On 16 Sep 2011, at 21:15, Evgenii Rudnyi wrote:

> On 9/15/2011 9:46 PM Bruno Marchal said the following:

>> On 15 Sep 2011, at 21:01, Evgenii Rudnyi wrote:

>>> On 9/15/2011 7:34 PM Bruno Marchal said the following:
>>>> Hi Evgenii,

>>>> On 13 Sep 2011, at 21:45, Evgenii Rudnyi wrote:

>>> ...

>>>>> At present, I am just trying to figure out our beliefs that
>>>>> make the simulation hypothesis possible.

>>>> But this is really astonishing, and in quasi-contradiction which
>>>> what you say above. We just don't know any phenomena which are
>>>> not Turing emulable. As a theorician, but only as a theorician, I
>>>> can show the theoretical existence of non simulable phenomena,
>>>> but that really exists only in theory, or in mathematics. Worst,
>>>> most non simulable phenomena will be non distinguishable from
>>>> randomness, and if we are machine, we will never been able to
>>>> recognize a non Turing emulable phenomenon as such.
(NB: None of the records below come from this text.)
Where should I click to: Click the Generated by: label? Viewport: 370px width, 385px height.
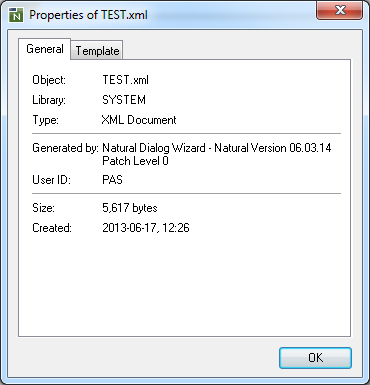point(65,148)
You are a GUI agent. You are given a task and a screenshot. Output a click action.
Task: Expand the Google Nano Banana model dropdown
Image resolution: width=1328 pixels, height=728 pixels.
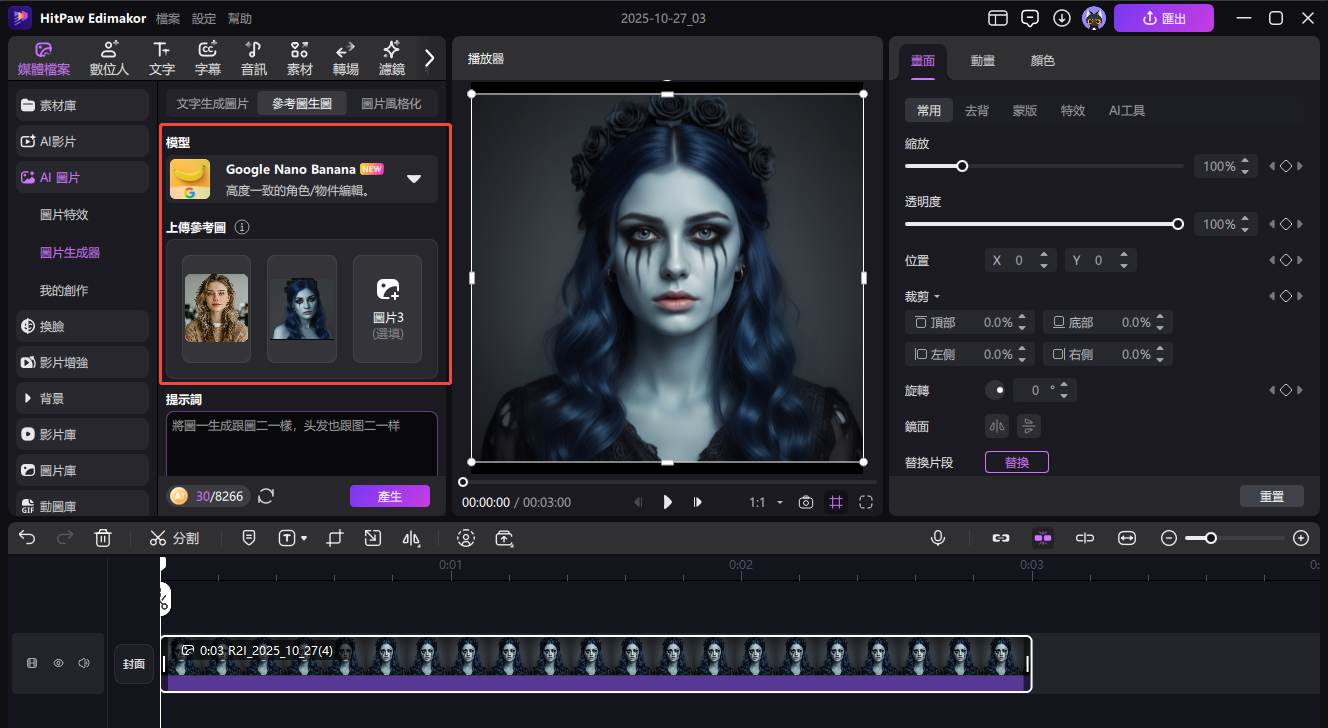tap(413, 179)
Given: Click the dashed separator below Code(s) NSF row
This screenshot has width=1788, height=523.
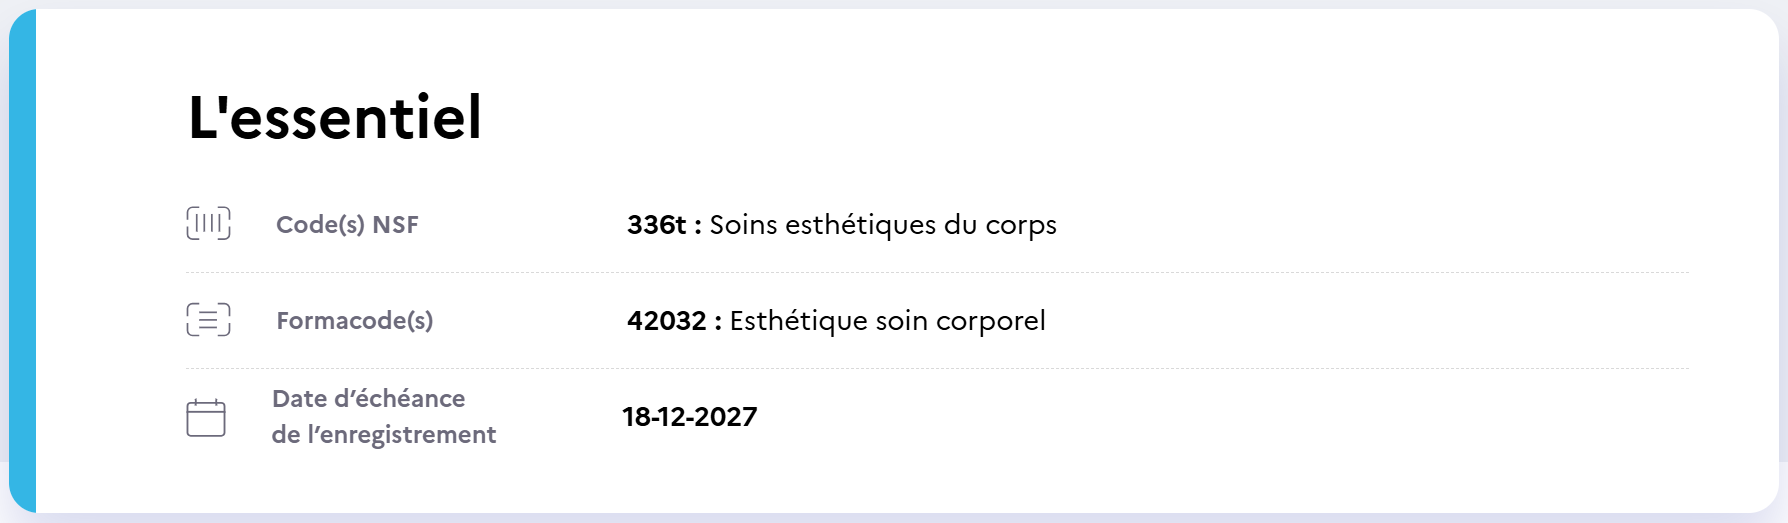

It seems that
>>>> the question is more like "how can we believe something non
>>>> Turing emulable could exist in Nature".

>>> Let me repeat your statement: "We just don't know any phenomena
>>> which are not Turing emulable." I am not sure that it is so
>>> evident.

>> Ah? You have a counter-exemple?

>>> As I have written, the simulation hypothesis just does not work in
>>> practice.

>> I don't understand what that means.

> It means that what you can simulate in practice is actually pretty  
> limited. So when you speak about a counter-example, I do not  
> understand you. Just try to employ simulation in practice and you  
> will immediately see my point.

> It is easy to say that everything in Nature is Turing computable.  
> Yet, it is hard to use this statement in practice. Exactly here I  
> see a discrepancy.

> Well, after all my example is here

> http://blog.rudnyi.ru/2011/09/simulation-hypothesis-and-simulation-te...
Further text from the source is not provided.